Karlheinz was also fixated on history. He was a scholar of 13th century plainsong and claimed to retain over 1,000 descants in his head. He somehow amassed a collection of bones of hanged Viennese nobles dating from the anarchist revolutions in the early 1700’s. He kept them in a locked chest, and said that he talked to them whenever the bear god was troublesome. His journal entries detailing his antiquarian findings reveal that he had no sense of discrimination. A pile of ancient urinals was no less entrancing to him than a second edition of the Book of Hours, which he traded to receive the former. The oldness of things was an end in itself, their relative worth measured by the extent of his alienation from them.

It was is if he saw a great steak steaming on a plate when he looked at the past, and the horror of the slaughterhouse when he saw the present. The desire for a past which is irrevocable and unattainable, is analogous to a man or woman one pines for futilely in bed, and who may or may not exist; a desire whose sole purpose is to dissipate, whose joy is in dissipation. Those who are afflicted with this desire become vampires always striving to turn the present into the past. When one confronts them, they turn into mist or a wolf and slink away from hearing.

I can reach no other conclusion but that this is a form of cowardice.

Bediah was not particular about his history, either. All over the house’s tapestry, gunslingers in beaten leather dusters stand toe to toe with old Slavic wartenwurms, and medieval heraldry is celebrated alongside oil mercenaries from the previous century. Despite his crass reverence to antiquity, Bediah had a sense of the mischievous too; his smoking room, which later became his dying room, was adorned with stained glass pornography. He showed it to me when I turned twelve. Even as a teenager staring at saints performing cunnilingus, stained glass was not an arousing medium.

As I grew older, and Bediah’s songbooks still buzzed in my head like hornets, I began to hate him. That myself and Ada were not allowed to speak to him except during holidays made it worse. It would have been better if Malvina were around, but she was always off hunting in other counties. She was rumored to be involved in occult and Marxist organizations, which turned out to be true. She did not really leave, however, until the frontier came.

During all the ceremonies I was subjected to, where I was forced to raise a standard, consecrate a hunting rifle, or pass a gauntlet of Boys with sharpened fans – my movements felt sluggish and feverish, weighted with hatred. Like the historical items in the house, the traditions were not genuine; they had been invented by Bediah. He wrote them all down on a sheaf of paper years ago, drilled them into the salts and servants, and hid them at the bottom of his desk drawer. He later had them drawn up into lawful contracts.

When I was nine, I remember seeing Bediah rowed around on a gondola over the artificial river he had installed in the middle of the house. Sometimes it was the Delaware, sometimes it was the Seine.
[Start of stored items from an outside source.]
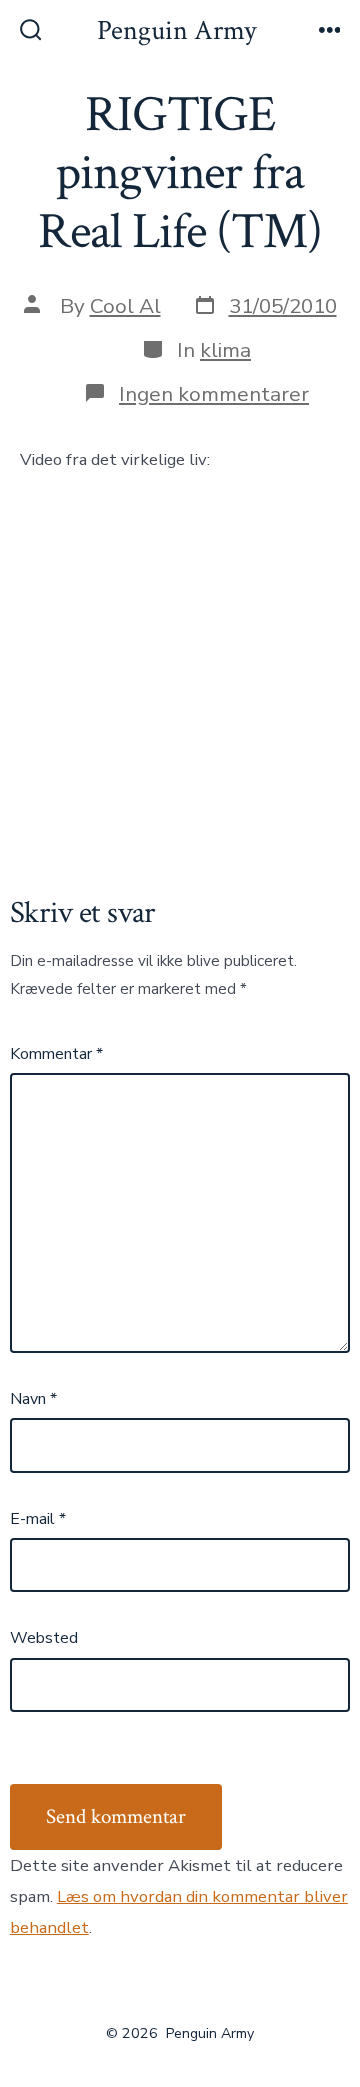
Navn (33, 1399)
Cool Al (125, 306)
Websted (44, 1638)
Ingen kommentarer (214, 394)
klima (225, 350)
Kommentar (56, 1054)
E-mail (38, 1519)
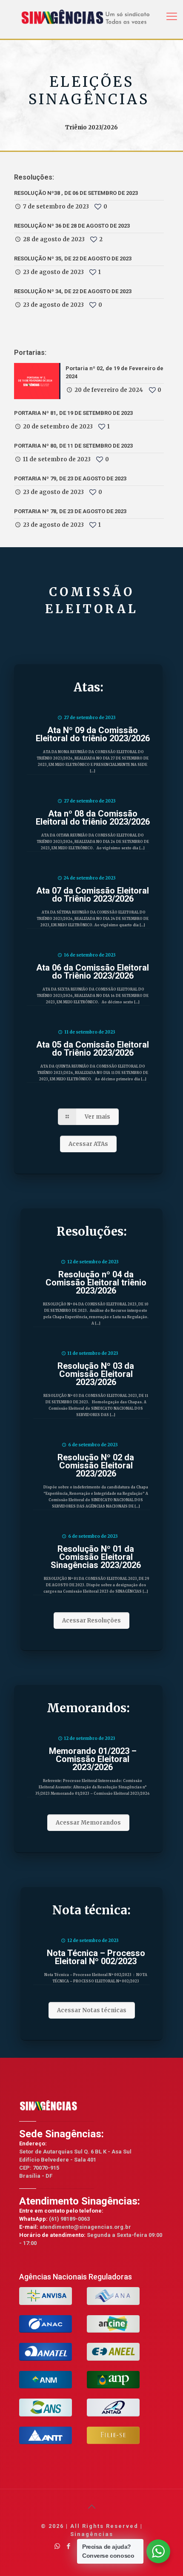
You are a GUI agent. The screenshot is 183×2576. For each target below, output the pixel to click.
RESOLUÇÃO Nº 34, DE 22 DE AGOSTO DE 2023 (73, 291)
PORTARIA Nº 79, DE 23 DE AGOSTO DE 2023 (70, 478)
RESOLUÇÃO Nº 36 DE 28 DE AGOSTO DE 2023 (72, 226)
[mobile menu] (171, 13)
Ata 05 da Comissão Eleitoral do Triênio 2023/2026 (92, 1049)
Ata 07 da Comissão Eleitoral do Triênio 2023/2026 (92, 894)
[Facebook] (68, 2546)
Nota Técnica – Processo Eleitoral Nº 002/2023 (96, 1957)
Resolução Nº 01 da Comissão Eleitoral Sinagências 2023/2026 (96, 1557)
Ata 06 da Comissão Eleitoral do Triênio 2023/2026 (92, 971)
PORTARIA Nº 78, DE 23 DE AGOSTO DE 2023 (70, 511)
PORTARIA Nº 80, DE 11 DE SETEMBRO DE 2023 (73, 446)
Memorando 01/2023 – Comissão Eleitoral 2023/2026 (93, 1759)
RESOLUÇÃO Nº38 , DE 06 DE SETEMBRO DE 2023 (76, 193)
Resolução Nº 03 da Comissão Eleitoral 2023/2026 (95, 1374)
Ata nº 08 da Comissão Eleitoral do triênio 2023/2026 (93, 817)
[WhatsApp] (57, 2546)
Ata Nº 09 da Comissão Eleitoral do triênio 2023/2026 (93, 734)
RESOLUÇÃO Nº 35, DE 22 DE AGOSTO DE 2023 (73, 258)
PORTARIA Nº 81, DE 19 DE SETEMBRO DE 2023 (73, 413)
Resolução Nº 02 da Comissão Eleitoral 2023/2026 (95, 1465)
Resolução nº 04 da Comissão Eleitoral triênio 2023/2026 (96, 1282)
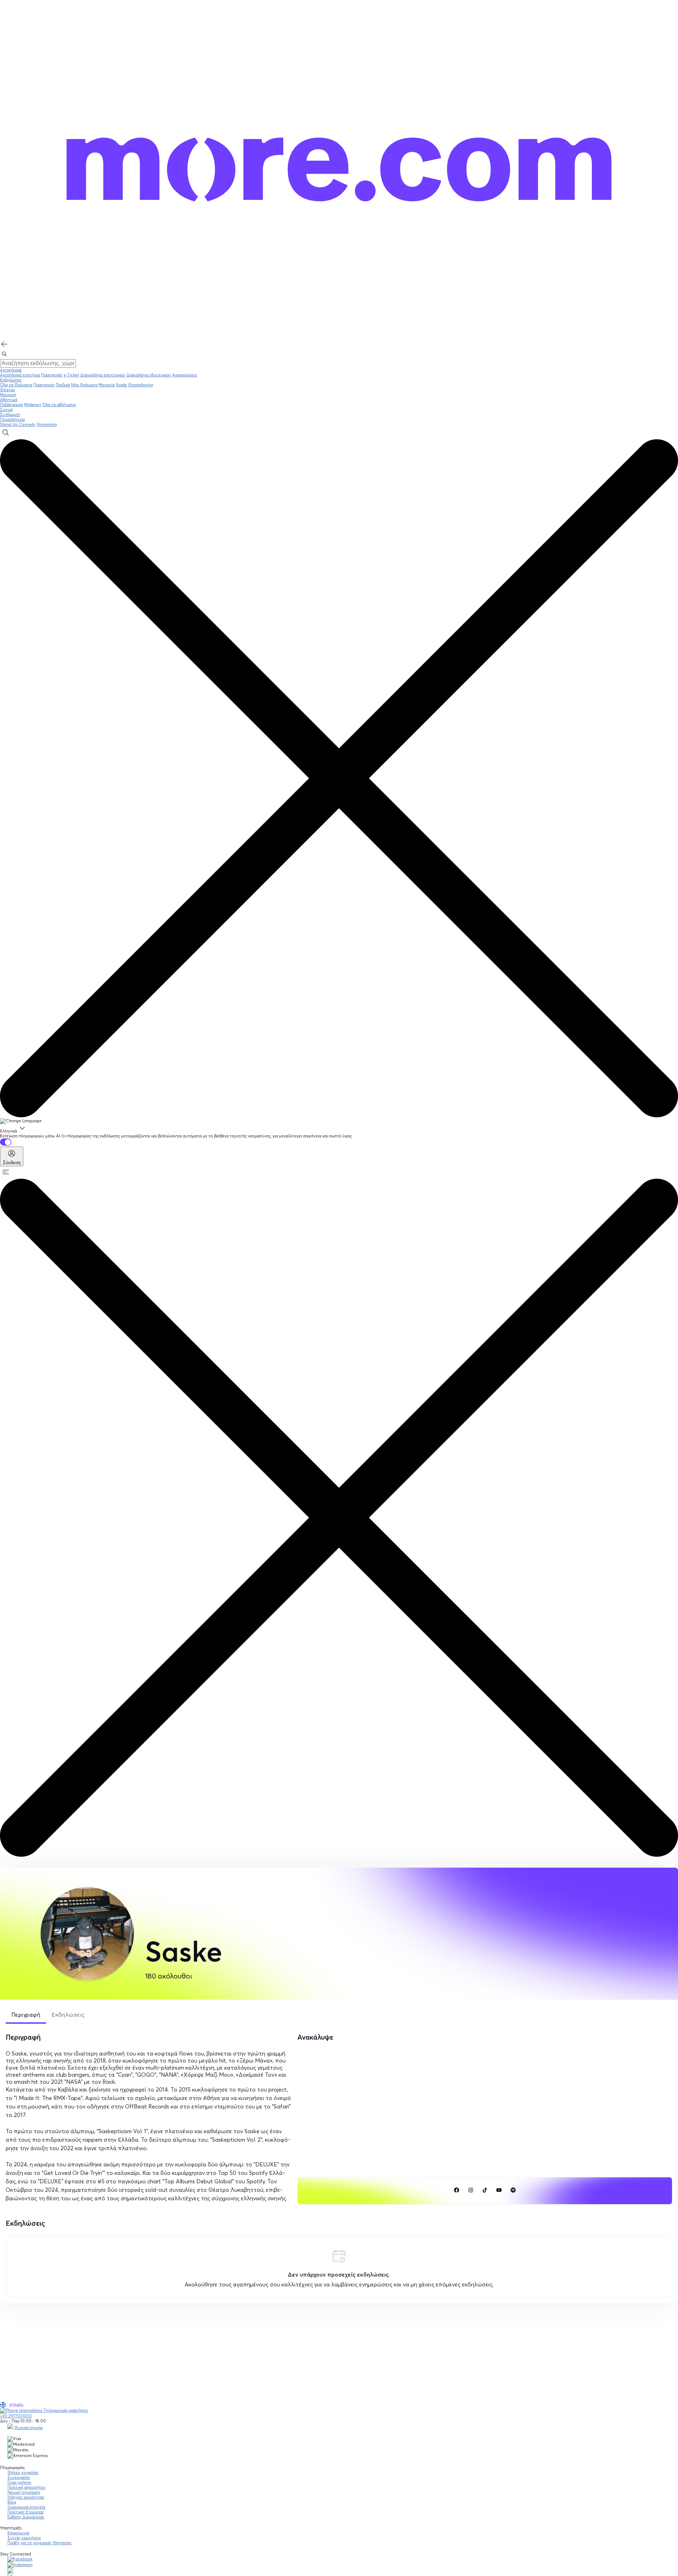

The gondola was wreathed in tartan cloth and strewn with bells, and the rowers (who really worked in the kitchens) were dressed like Siamese royalty. Bediah himself wore a muumuu and drank from a pitcher of chilled vodka and shouted about the Russian proletariat and the evil of women. He had a gun, and sometimes fired it into the wall. They rowed over the blue river with its smooth stones at the bottom and frightened Ada, who ran to complain to Malvina that grandfather had fallen into a bottle and couldn’t get up.

It was less than a month later that she drowned in the river. I found her at the bend that came near the entrance hall. She floated listless above the bright stones. She was sixteen. She was sixteen.

I do not have forgiveness in my heart.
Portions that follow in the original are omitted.